Nov. 22, 2001: Xinhua reports that China broke up a “cross-border terrorist gang” belonging to the Myanmar Democratic Allied Army, operating in both northern Myanmar and Yunnan Province of China. Six persons were sentenced to jail terms.
Nov. 29, 2001: Wei Jianxing, a member of the Standing Committee of the Political Bureau of the CPC Central Committee, making the rounds in Southeast Asia, meets with Jose Ma A. Rufino, the national executive director of the ruling Lakas-National Union of Christian Democrats-United Muslim Democrats party. He calls for expanded party-to-party exchanges as a means of strengthening China-Philippines relations.
Dec. 1, 2001: The Asian Development Bank (ADB) in Manila announces a new 10-year strategy for increasing cooperation among the six Mekong riparian states, adopted by China’s Yunnan Province and Myanmar, Cambodia, Laos, Thailand, and Vietnam. The ADB said the new Mekong strategy would involve 10 flagship projects requiring $900 billion in investment.
Dec. 3, 2001: King Norodom Sihanouk of Cambodia, with Queen Monineath, arrives in Beijing for “a routine checkup and recuperation.”
Dec. 4, 2001: China delivers a high-resolution satellite ground station to Myanmar’s Ministry of Transport for use in improving its meteorological services. China has provided weather forecasting equipment to Myanmar’s Department of Meteorology and Hydrology in the past.
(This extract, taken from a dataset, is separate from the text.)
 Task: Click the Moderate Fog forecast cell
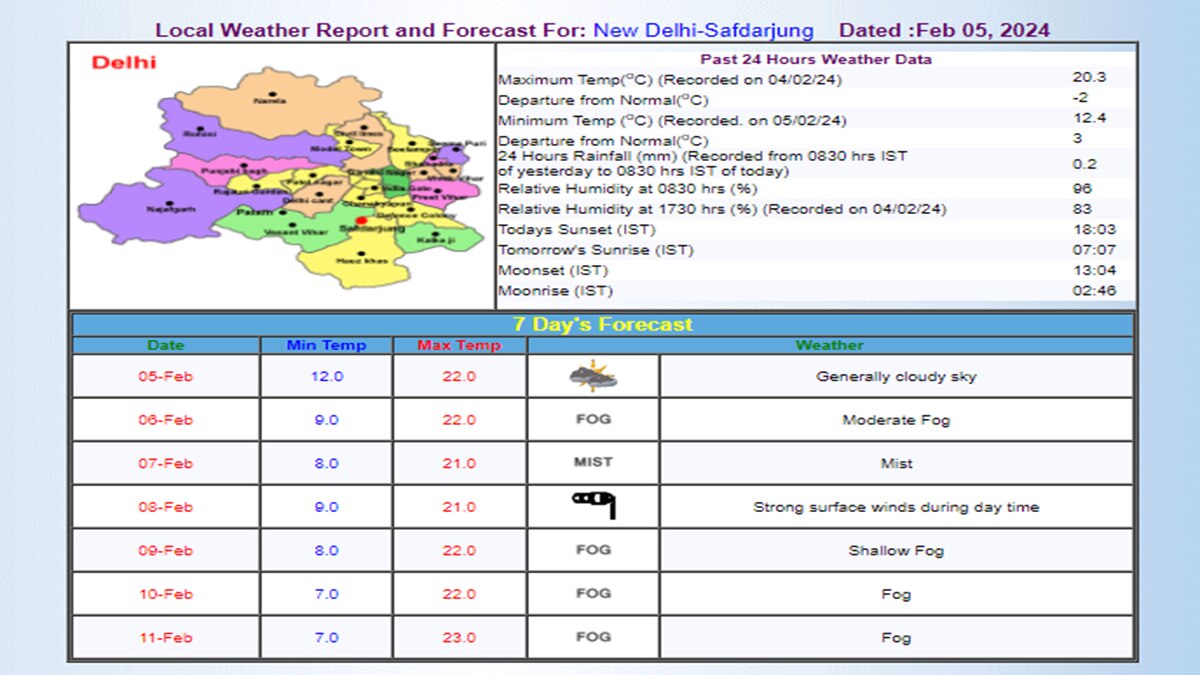click(895, 420)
Dec. 6, 2001: The Central Bank of Thailand and the People’s Bank of China sign a currency swap agreement that would provide a credit of up to $2 billion, if necessary to help Thailand out of a foreign exchange payments crisis. It is the first such agreement under the “Chiang Mai initiative” of 1998, proposed by China and approved by the 10 ASEAN states.
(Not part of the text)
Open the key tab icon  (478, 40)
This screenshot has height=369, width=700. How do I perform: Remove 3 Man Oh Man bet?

Dec. 13-14, 2001: CPC Standing Committee member Wei Jianxing visits Phnom Penh and meets with PM Hun Sen. Wei also meets with Norodom Ranariddh, president of the Cambodian National Assembly and chairman of the FUNCINPEC (Sihanoukist) party.
Dec. 18, 2001: Xiong Guangkai, deputy chief of the PLA General Staff, meets in Beijing with a delegation led by Nguyen Khac Nghien, commander of Vietnam’s first military region.
Dec. 24, 2001: China signs an Agreement on Economic and Technical Cooperation with Cambodia providing for an interest-free loan of $9.67 million over five years, starting Jan. 1, 2002.